As I watch, he takes a few steps into the abandoned stretch of parking lot, closing a tiny bit of the distance between us.

It’s close enough.

I don’t stick around another second to see what he plans to do about my trespassing. I turn on one heel and bolt toward civilization, never stopping until my ass is planted firmly in a plastic train seat and I’m barreling back toward Boston.

T
he next night
, I’m sitting at my computer pouring over architectural plans of the LC factory I found on the flash drive, trying to figure out what those shiny pipes are — just like I’ve been doing since the moment I got back to my apartment — when the doorbell intercom buzzes.

I glance at my watch. It’s nearly midnight on a Thursday.

Who the fuck is at my door, at this hour?

Luca and I still aren’t speaking, so it can’t be him. Plus, he has his own key; he wouldn’t buzz up. And… I don’t have any other friends.

The buzzer goes again, more insistently.

Grumbling under my breath, I rise to my feet and cross to the intercom panel by my door. The small screen shows a blurry, black and white video feed of a man wearing some kind of uniform, holding a box.

“Who is it?”

“Delivery for Zoe Bloom.”

“I didn’t order anything.”

“The guy said to tell you it’s from
Blaze
.” The male voice sounds tired and somewhat nervous. “Listen, lady, he paid me double to deliver it tonight.

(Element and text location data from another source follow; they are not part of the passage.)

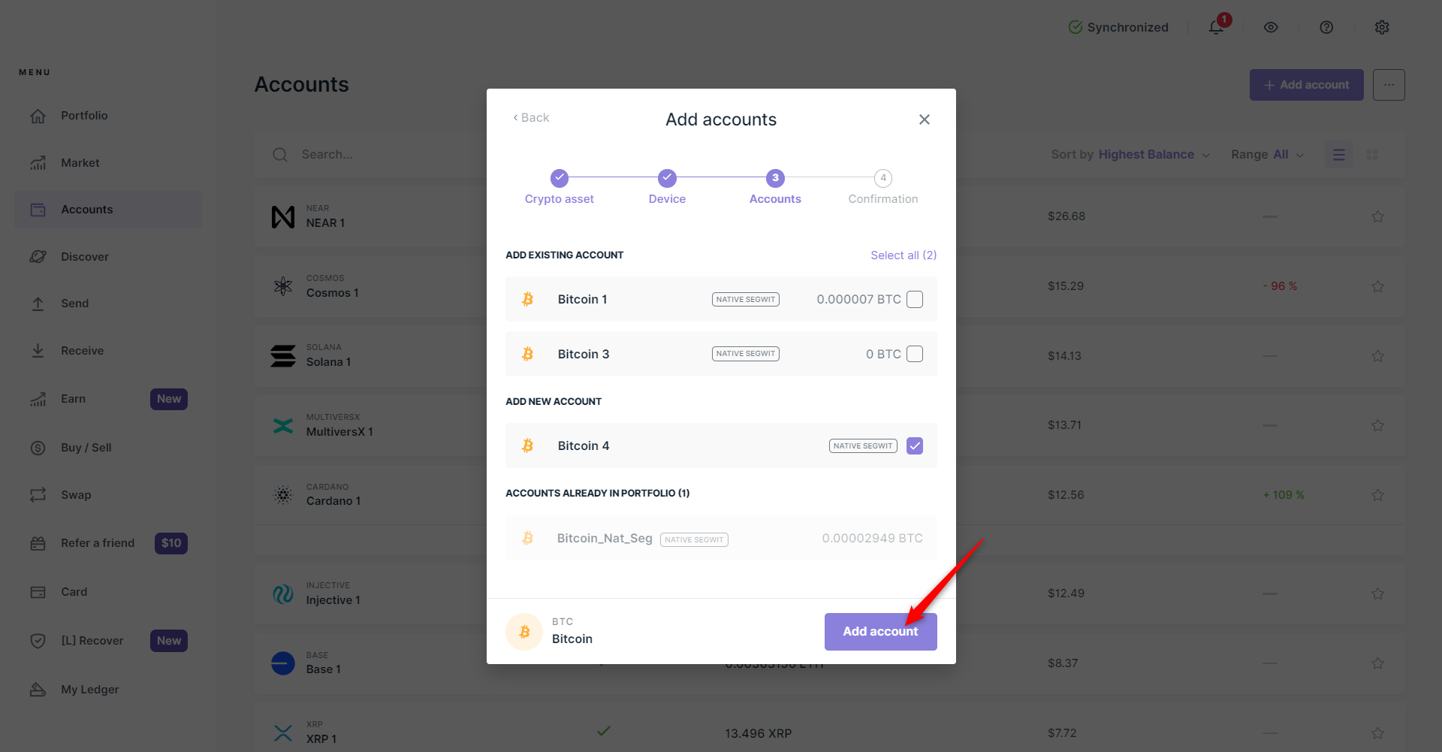Toggle the discreet mode eye icon
Viewport: 1442px width, 752px height.
pyautogui.click(x=1271, y=28)
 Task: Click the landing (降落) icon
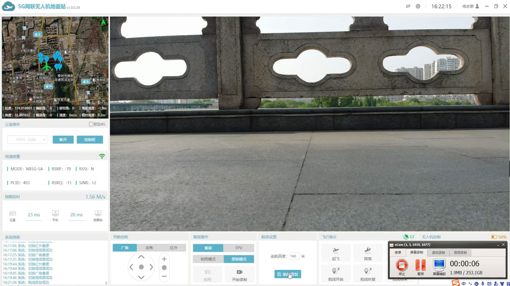368,251
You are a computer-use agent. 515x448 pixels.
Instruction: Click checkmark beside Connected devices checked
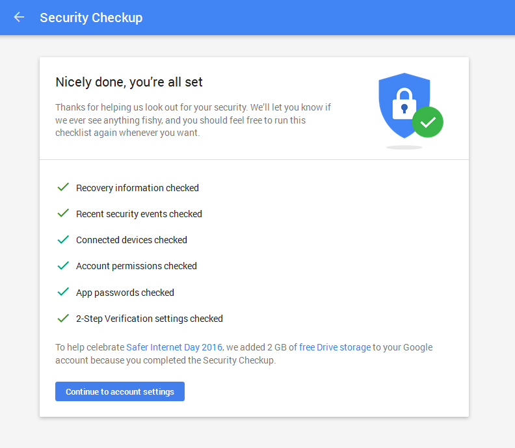[x=63, y=239]
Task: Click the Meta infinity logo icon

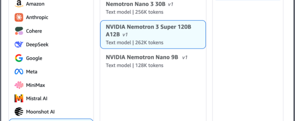Action: [x=19, y=72]
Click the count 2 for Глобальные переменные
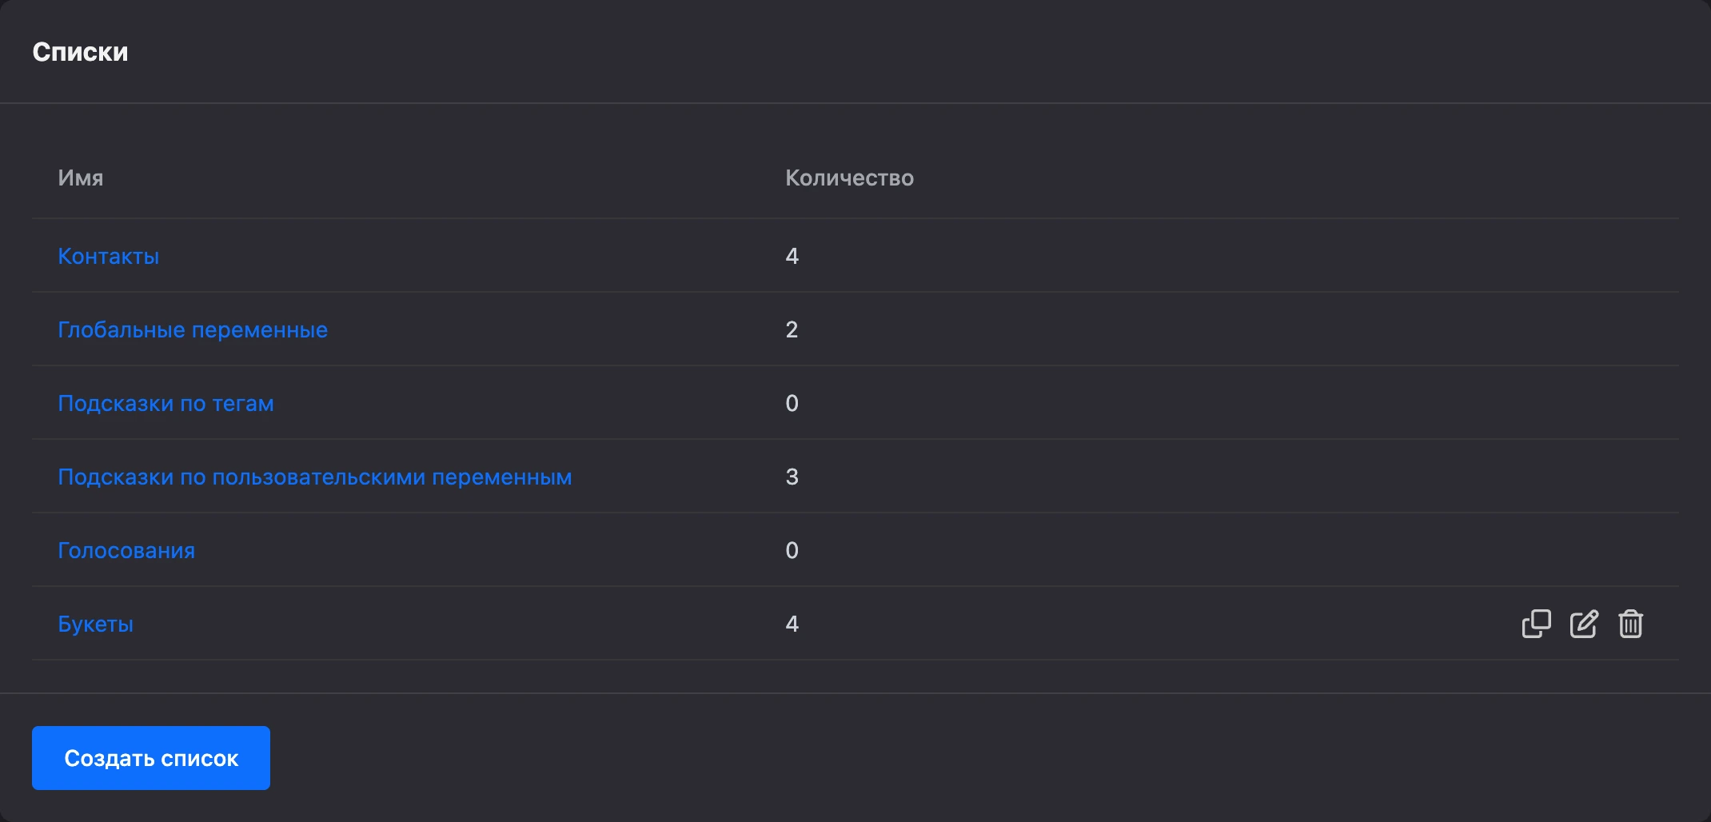Viewport: 1711px width, 822px height. coord(792,329)
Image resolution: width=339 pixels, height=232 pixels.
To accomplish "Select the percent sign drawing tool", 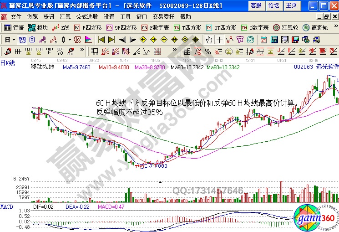I will point(208,51).
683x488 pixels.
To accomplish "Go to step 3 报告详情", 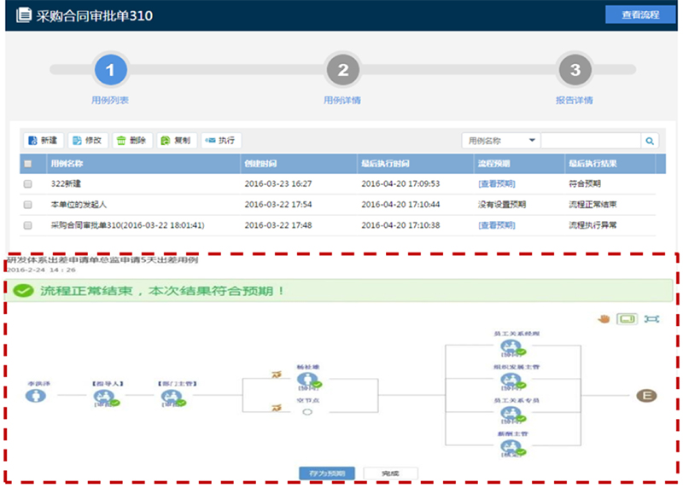I will pyautogui.click(x=575, y=71).
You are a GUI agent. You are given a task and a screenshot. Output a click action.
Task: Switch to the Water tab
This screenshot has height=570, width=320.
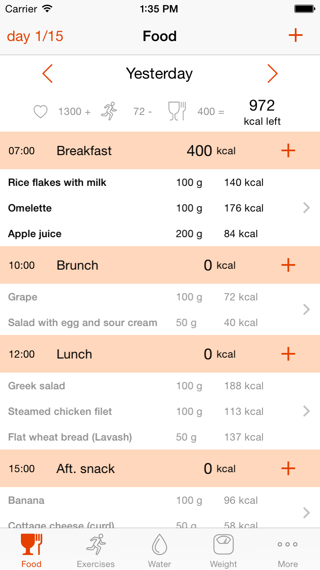click(160, 550)
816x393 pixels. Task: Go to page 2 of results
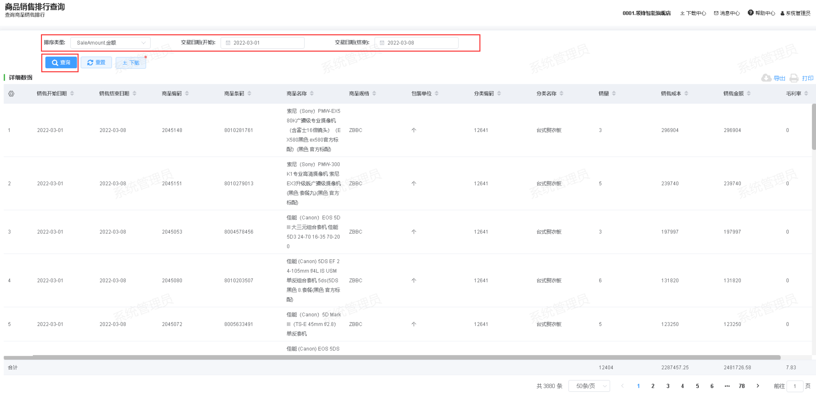tap(653, 386)
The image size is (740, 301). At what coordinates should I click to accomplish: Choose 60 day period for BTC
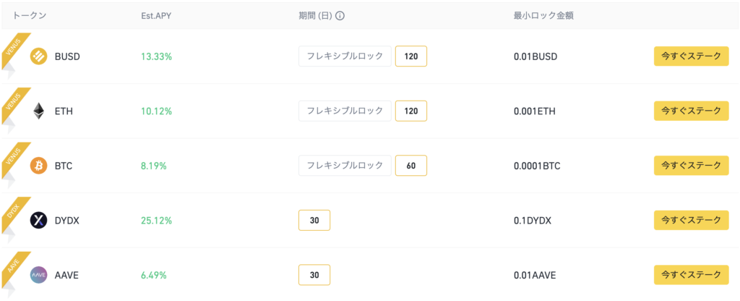pyautogui.click(x=411, y=166)
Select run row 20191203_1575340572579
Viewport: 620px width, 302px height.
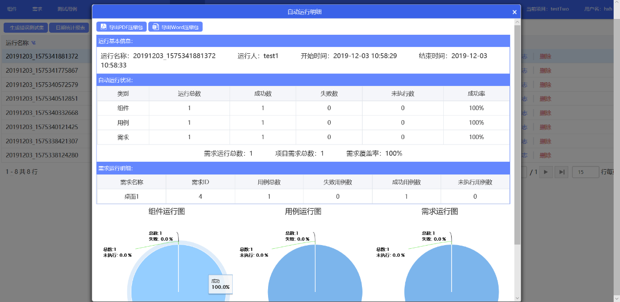42,84
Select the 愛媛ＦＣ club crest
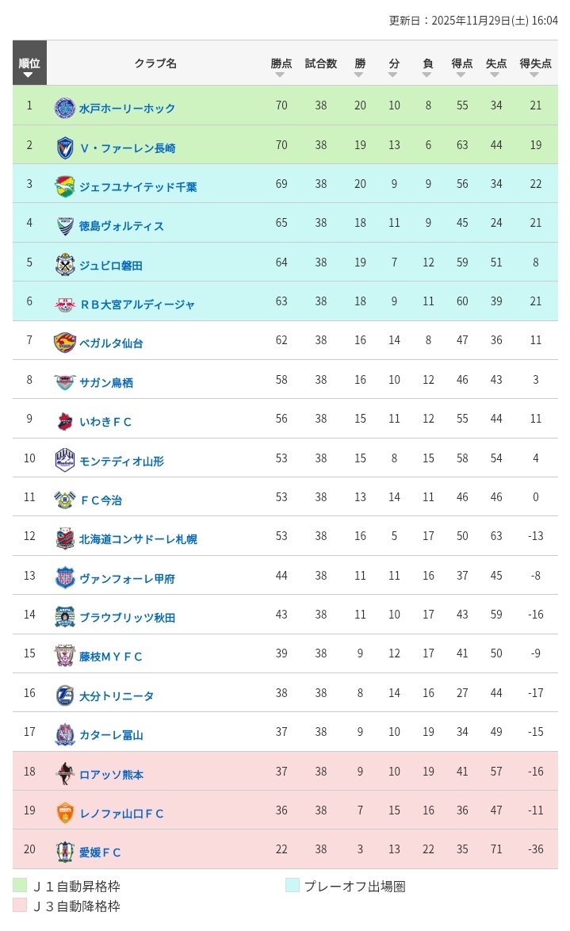 coord(64,849)
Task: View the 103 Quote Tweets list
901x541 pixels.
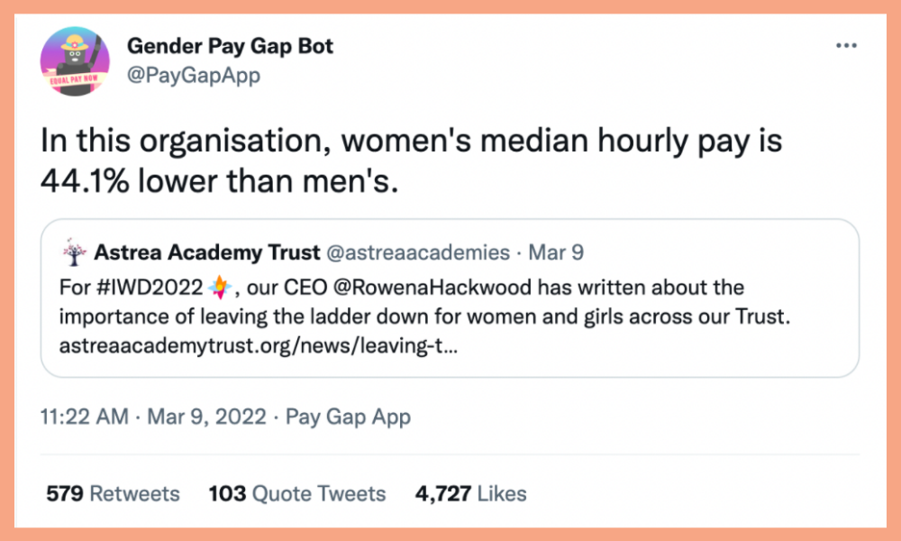Action: click(x=297, y=493)
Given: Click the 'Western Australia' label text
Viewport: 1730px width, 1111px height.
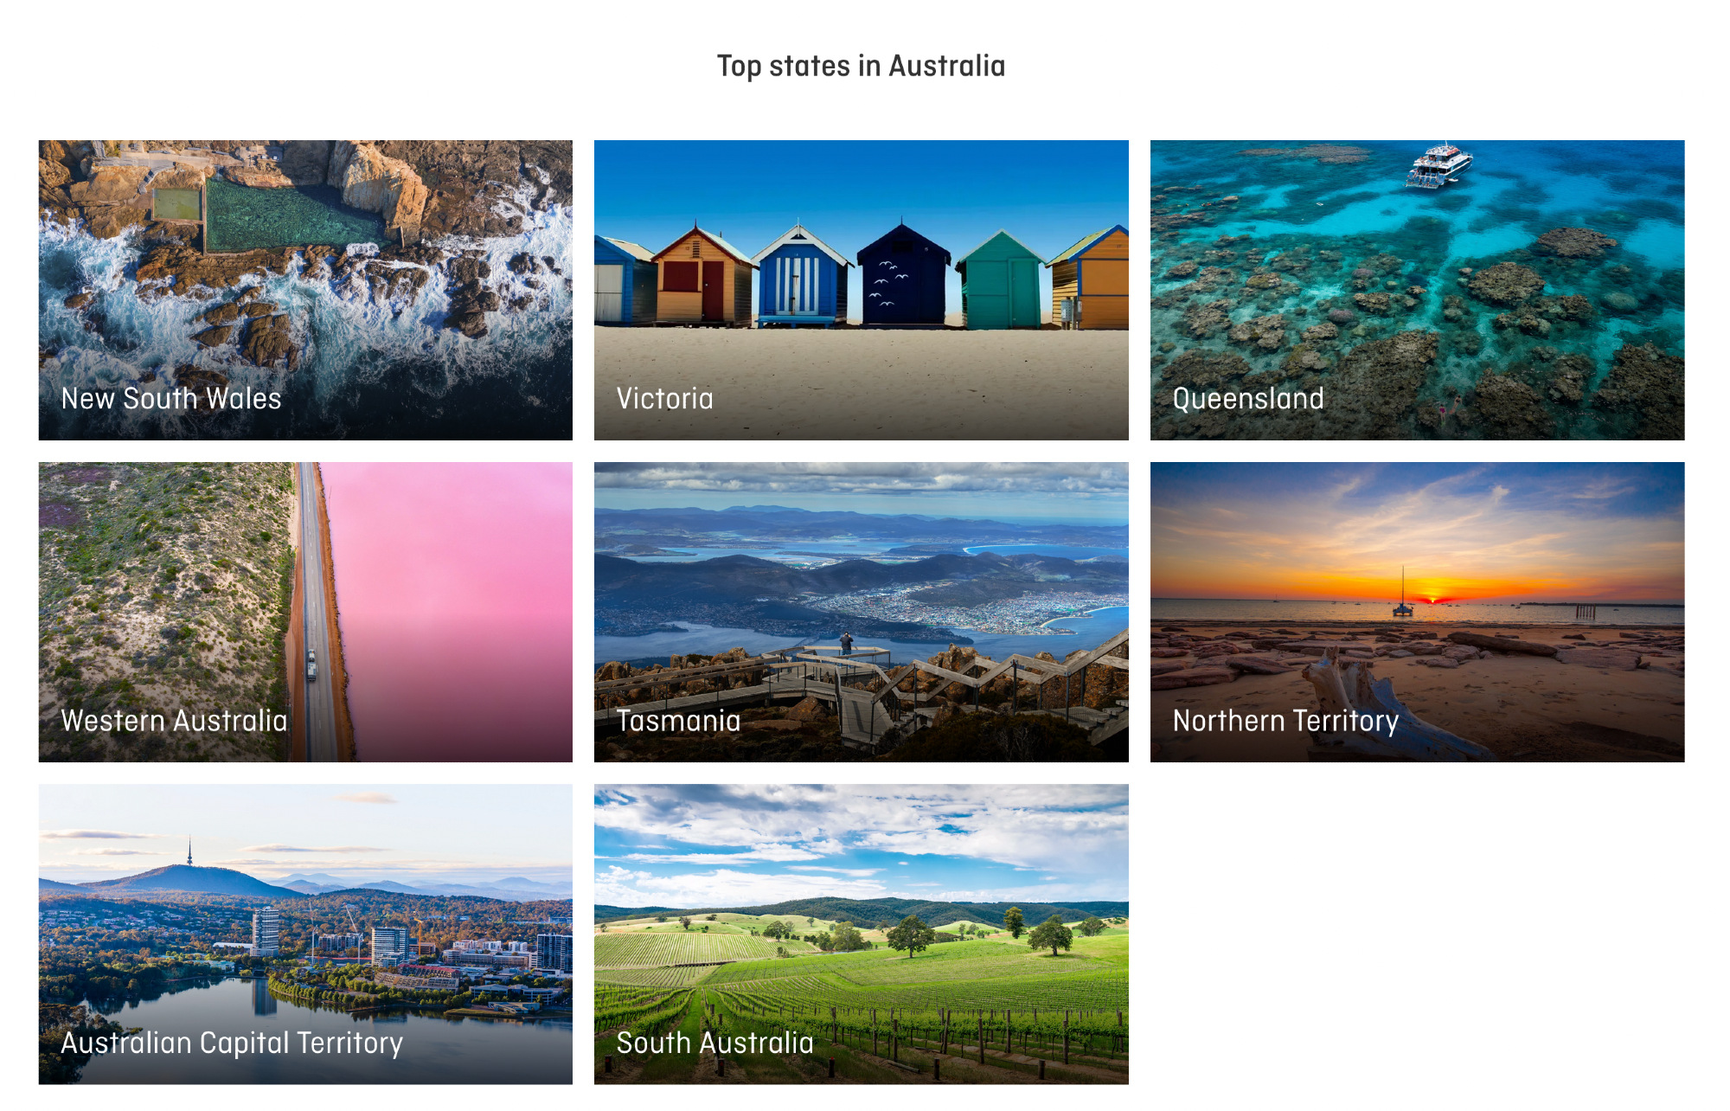Looking at the screenshot, I should tap(174, 721).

And, to be totally honest, he’s not the kind of guy I want to have to disappoint with news I couldn’t make it happen.”

I snort, but I’m not exactly surprised. Luca has that effect on people.

“Fine,” I agree. “I’ll buzz you in. You can put the package in the elevator. I’ll call it up after you leave.”

I wasn’t born yesterday. I’m not about to let some random dude into my apartment in the middle of the night. In this old building, the elevator doors open straight into my living room. Yes, the keyed-panel system offers a layer of protection, but it’s not exactly the same as having a concierge guarding the door at all hours. And my neighbors aren’t the type to call the police if they hear a scream, what with the illegal pot farm the guys in the unit below mine are cultivating and the fake ID operation the lady on the first floor runs out of her living room.

By the time the elevator clangs to a stop on my floor, the delivery boy is long gone. When the doors slide open, I find a small, hot pink box labeled
Crumble
in curvy white letters sitting inside. I stare at it ominously.